If the contestant picks the correct door, then the probability that Monty Hall offers a switch is $p_1$, say. And, if the contestant picks the wrong door, then the probability that Monty offers a switch is $p_2$.

Then the best strategy depends on these probabilities. For example, if $p_1 = 1$ and $p_2 = 0$, then you are only offered a switch when you have picked the correct door! If you know this, then you stick whenever you are given the chance.

It depends, therefore, whether $\frac 2 3 p_2 > \frac 1 3 p_1$. So, in fact, the problem is not very complicated, but there are some new variable parameters.

 

[PeroK]

PS the overall chance of winning is:

Stick strategy: $\frac 1 3 (1-p_1) + \frac 1 3 p_1 = \frac 1 3$

Switch strategy: $\frac 1 3 (1 - p_1) + \frac 2 3 p_2 = \frac 1 3 + \frac 1 3(2p_2 - p_1)$

So, dare I say, if $p_1 = 2p_2$, then the probability of winning with the switch strategy, in general, reduces to $\frac 1 3$!

And, of course, if $p_1 > 2p_2$, then it's better to stick.

 

[FactChecker]

I think the point was the complication that Monty does not always give you the choice to switch. This is news to me! That adds a new parameter to the problem.

Good point. This brings in aspects of game theory. If the host plays games to offer a switch more often when the contestant's door is a winner, the contestant might catch on and never switch. Then the host might fool the contestant by offering when the contestant's door is a loser. It is basic game theory. Von Neumann would love it.

 

[Office_Shredder]

If Monty is trying to be adverse to the contestant, they can always win 1/3 of the time by refusing to switch no matter what, and Monty can make sure they never win more than 1/3 of the time by refusing to offer them the other doors, so it's clear that any jointly optimal strategy has the contestant winning 1/3 of the time and we have also just described one. Doesn't make for good tv though.

 

[FactChecker]

If Monty is trying to be adverse to the contestant, they can always win 1/3 of the time by refusing to switch no matter what, and Monty can make sure they never win more than 1/3 of the time by refusing to offer them the other doors, so it's clear that any jointly optimal strategy has the contestant winning 1/3 of the time and we have also just described one. Doesn't make for good tv though.
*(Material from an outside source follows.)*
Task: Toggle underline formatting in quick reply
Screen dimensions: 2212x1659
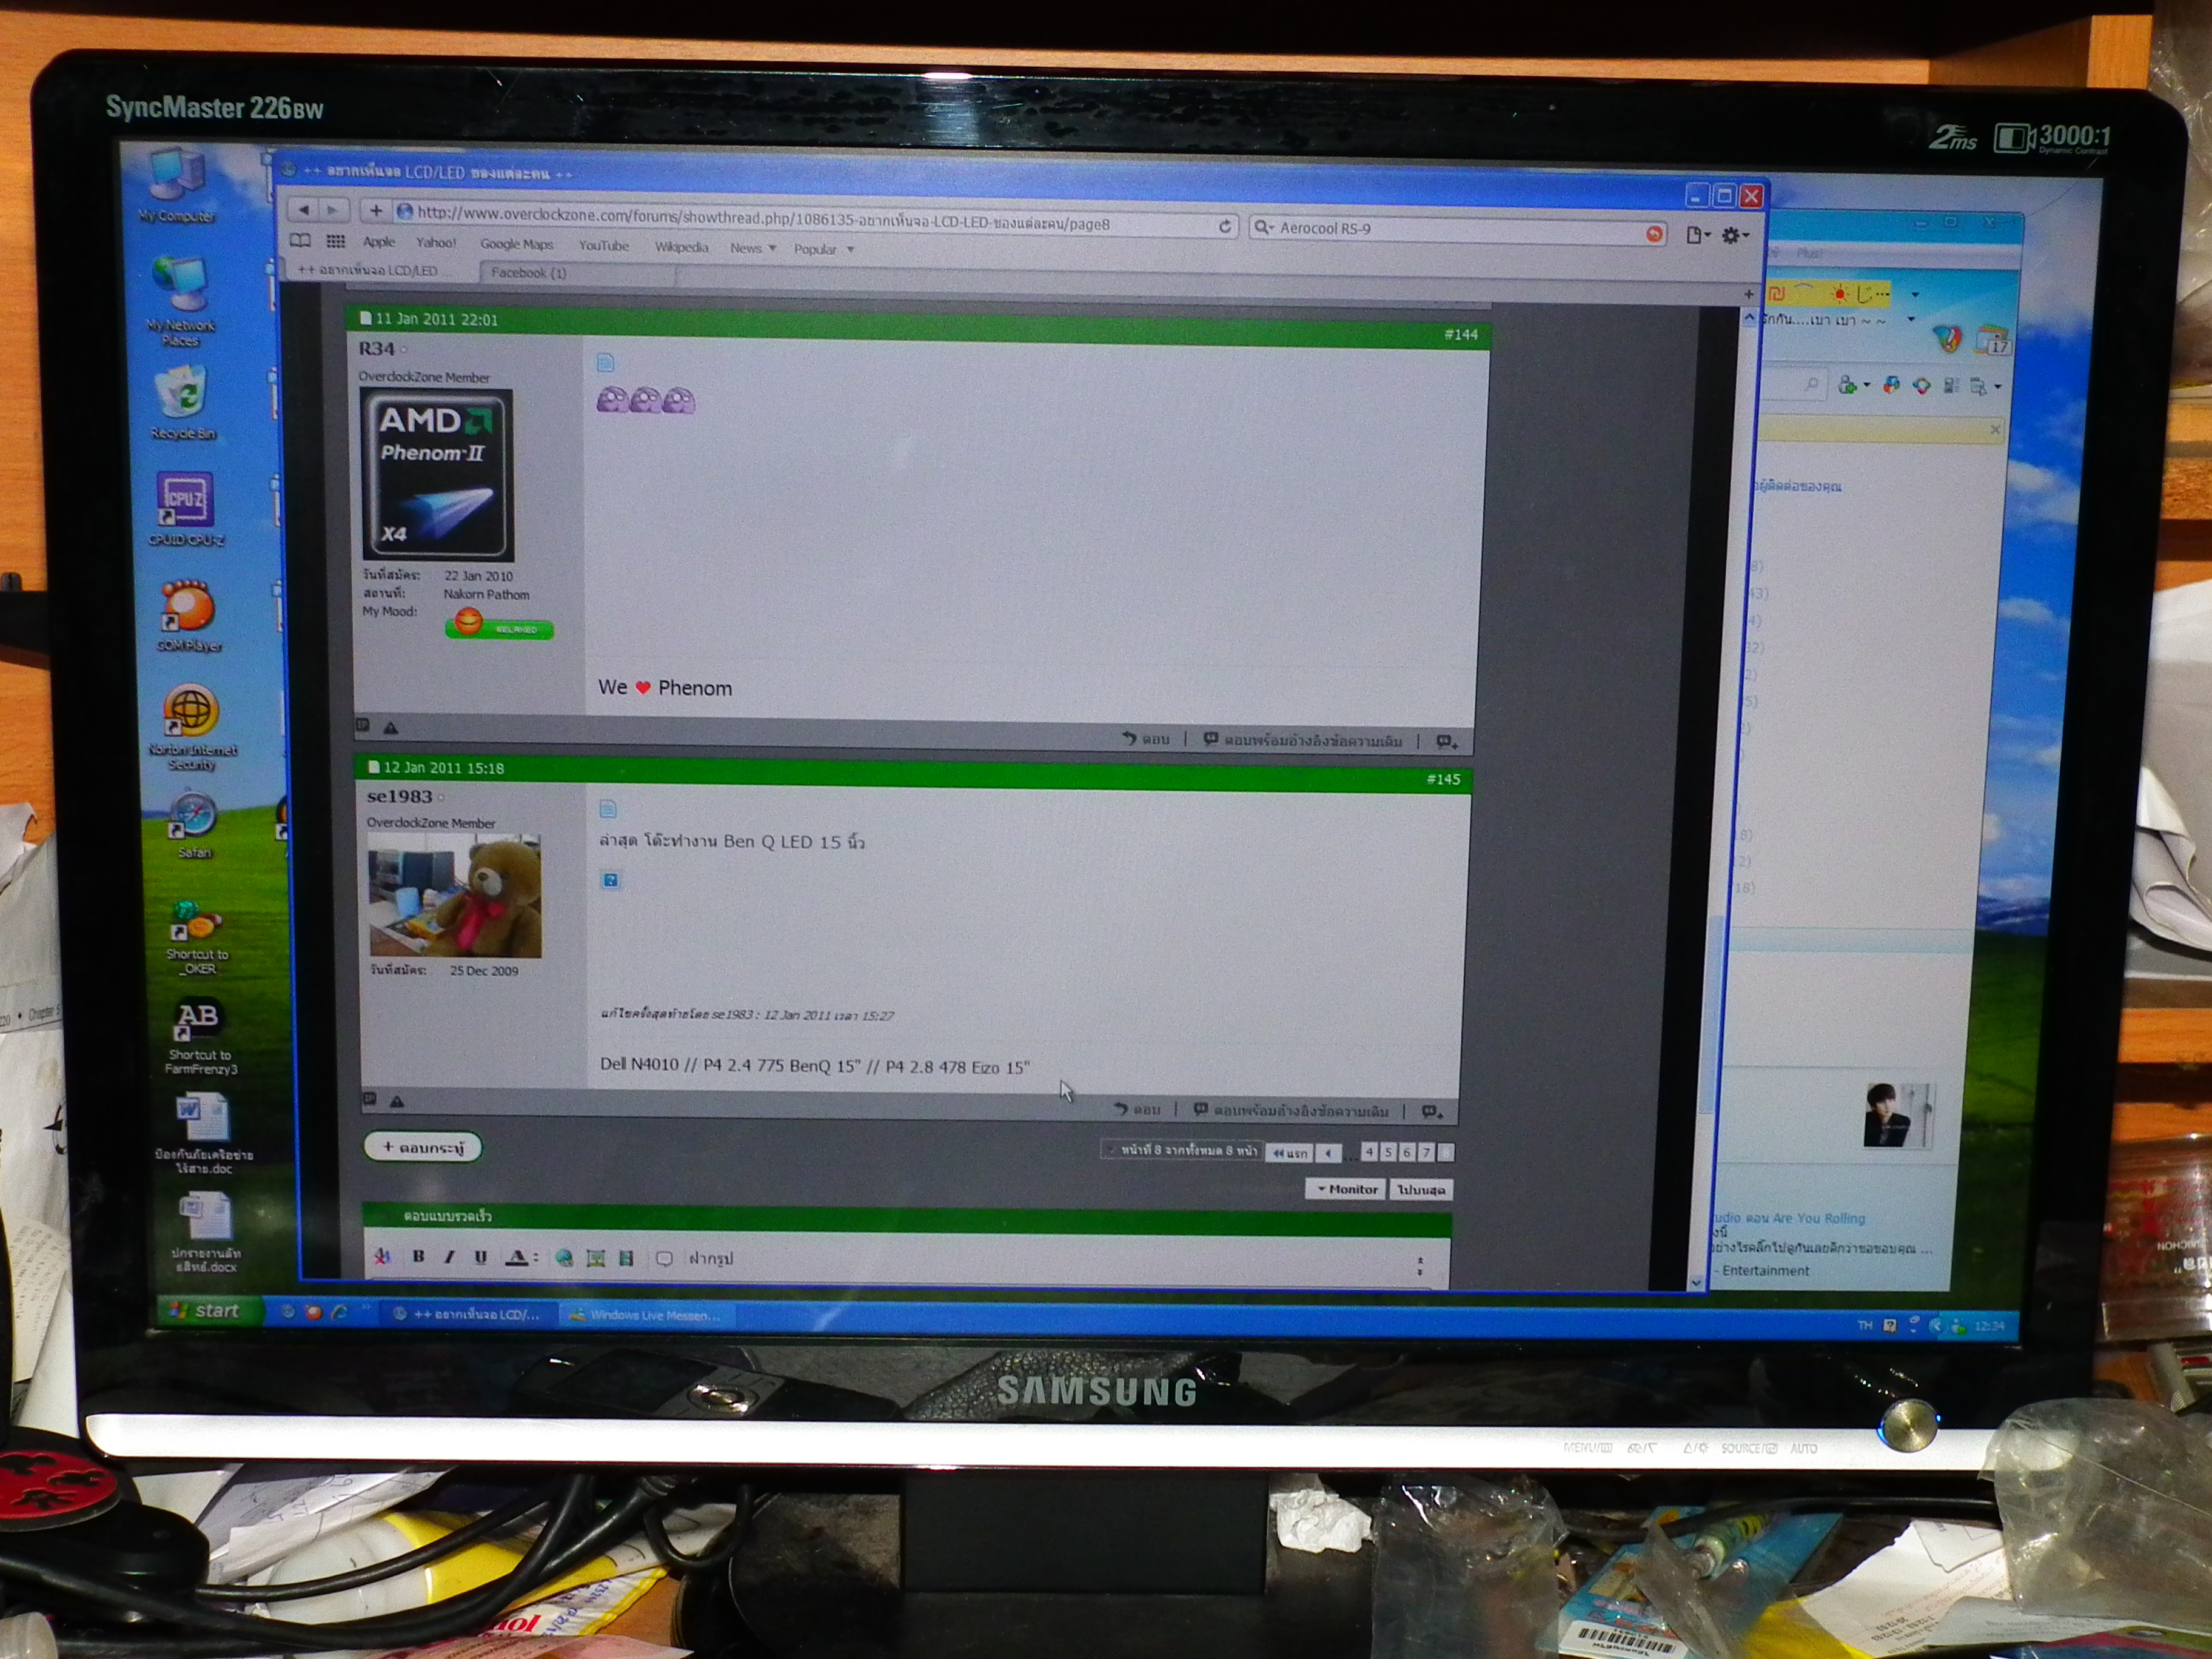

I would not call that jointly optimal. It's only that simple if the strategies are pre-determined and they know each other's strategy. Otherwise, the contestant can try to do better than 1/3. He might succeed. Then the host can try to make it worse than 1/3, but might guess wrong. It can go either way. There are solutions where either one can do better than the 1/3, so "jointly optimal" is not optimal for either.

 

[Office_Shredder]

I would not call that jointly optimal. It's only that simple if the strategies are pre-determined and they know each other's strategy. Otherwise, the contestant can try to do better than 1/3. He might succeed. Then the host can try to make it worse than 1/3, but might guess wrong. It can go either way. There are solutions where either one can do better than the 1/3, so "jointly optimal" is not optimal for either.

By jointly optimal I meant a nash equilibrium.